Tuesday, September 6, 2016

astro picture for the day


Image Credit: ESA/NASA Hubble Space Telescope

- There's ideas that are about defining things clearly and openly - like mathematics.  Then, there's ideas that try to evade thinking. If you confront someone about something, if you try to show logic and facts that reveal things, most people(in my experience) use all kinds of evasive language. I've posted before about a remarkable historical piece of evidence for this in Bishop of Constantinople Gregorius of Nyssa noticed this type of thinking and complained,

"People swarm everywhere, talking of incomprehensible matters, in hovels, streets and square, marketplaces, and crossroads. When I ask how many oboloi I have to pay, they answer with hairsplitting arguments about the born and the unborn. If I inquire the price of bread, I am told that the father is greater than the son. I call a servant to tell me whether my bath is ready; he rejoins that the son was created out of nothing."

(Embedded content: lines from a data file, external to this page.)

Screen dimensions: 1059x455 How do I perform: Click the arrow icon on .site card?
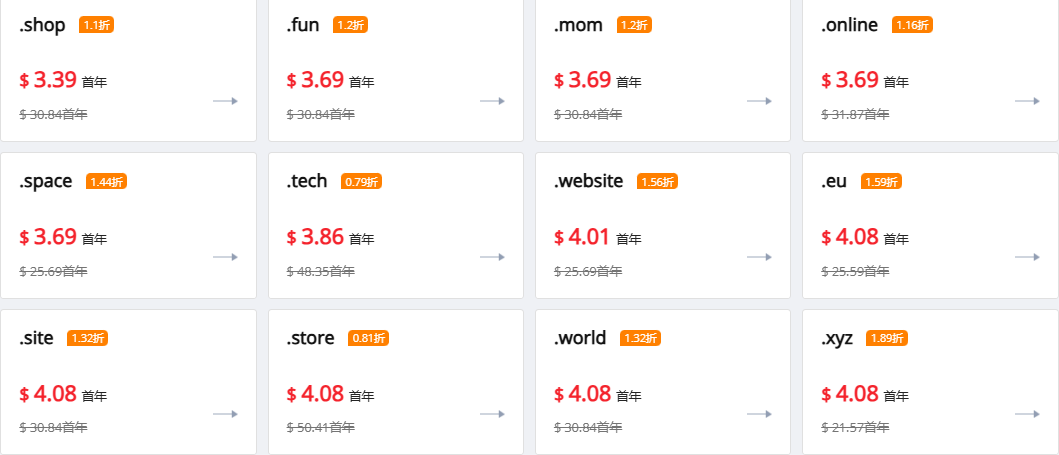coord(225,414)
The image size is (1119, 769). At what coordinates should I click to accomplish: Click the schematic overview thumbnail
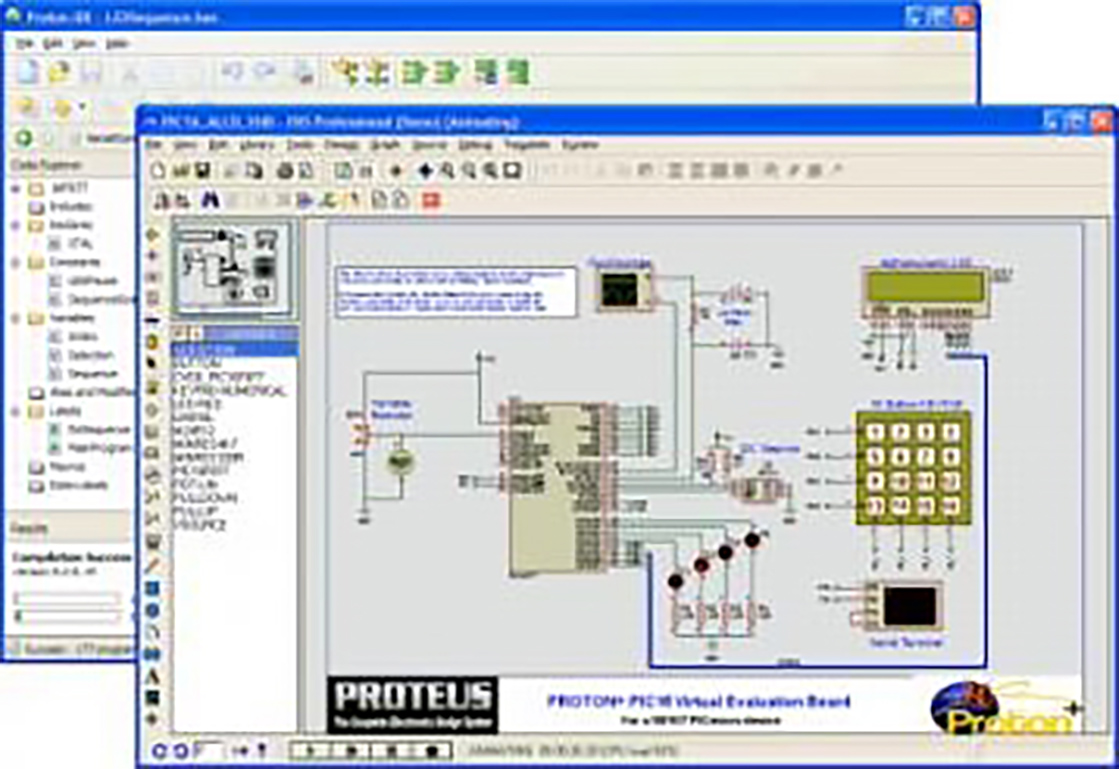coord(233,267)
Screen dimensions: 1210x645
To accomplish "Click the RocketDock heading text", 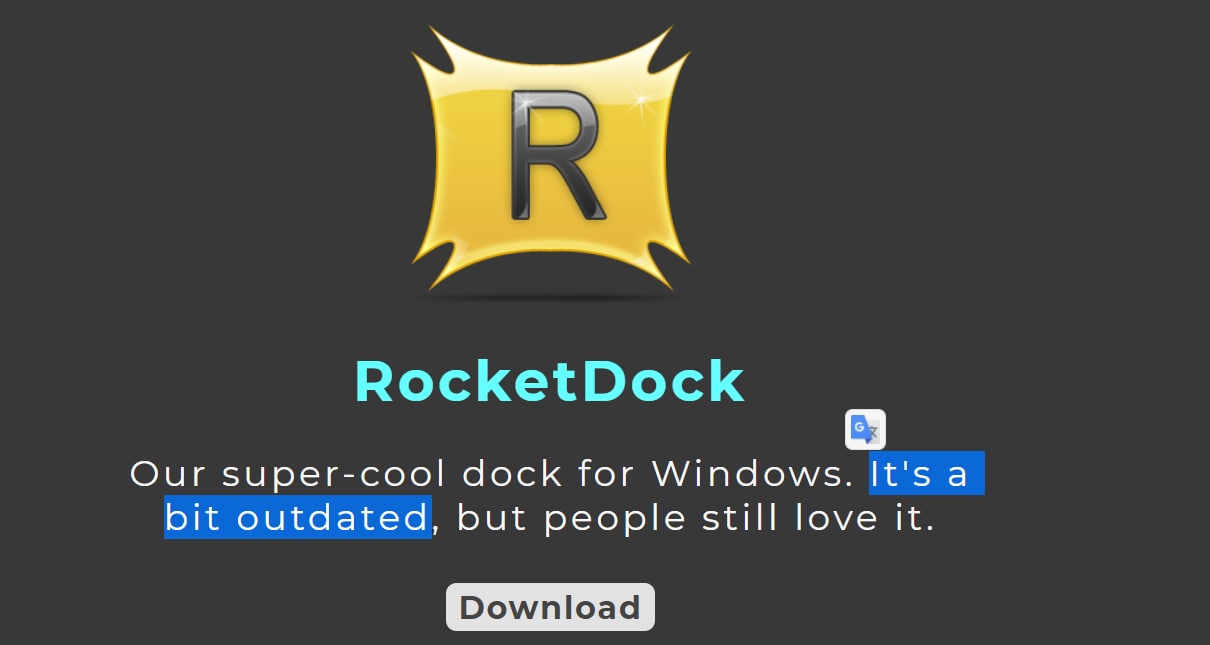I will click(550, 381).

And I've pointed out some evidences using the movie "The Da Vinci Code."  I could point out some personal examples(from my family), but I've recently found some more interesting historical evidences for this . . .

- One is in Copernicus's "On the Revolutions of the Celestial Spheres" book.  It's noted many times that a person, not so close to Copernicus, put in a preface to his work(Copernicus saw his book on his deathbed) that the ideas of the sun centered solar system(they thought it was the universe at the time) is "just" a mathematical fiction.

People who play these 'acting up' games often use this dismissive "just" language.  Oh, it's just this or that; don't mind it.

- More historical evidences - John Milton in his "Paradise Lost", book VIII,

"Sollicit not thy thoughts with matters hid,
Leave them to God above, him serve and feare;
Of other creatures, as him pleases best,
Whatever plac't, let him dispose: joy thou
In what he gives to thee, this Paradise
And thy fair Eve: Heav'n is for thee too high
To know what passes there; be lowlie wise:
Think onely what concernes thee and they being;
Dream not of other Worlds."

I put the last statement in bold.  Not that there's plenty of Nazi "only think what I tell you to think" before that last statement; but, it is the most clear statement

Milton visited Galileo, when under house arrest - to experience, to see, and to gloat over him.

- As stated, I've posted about this before in my "Sophie and Silas" and later the "Agnostic and Irreligious" post.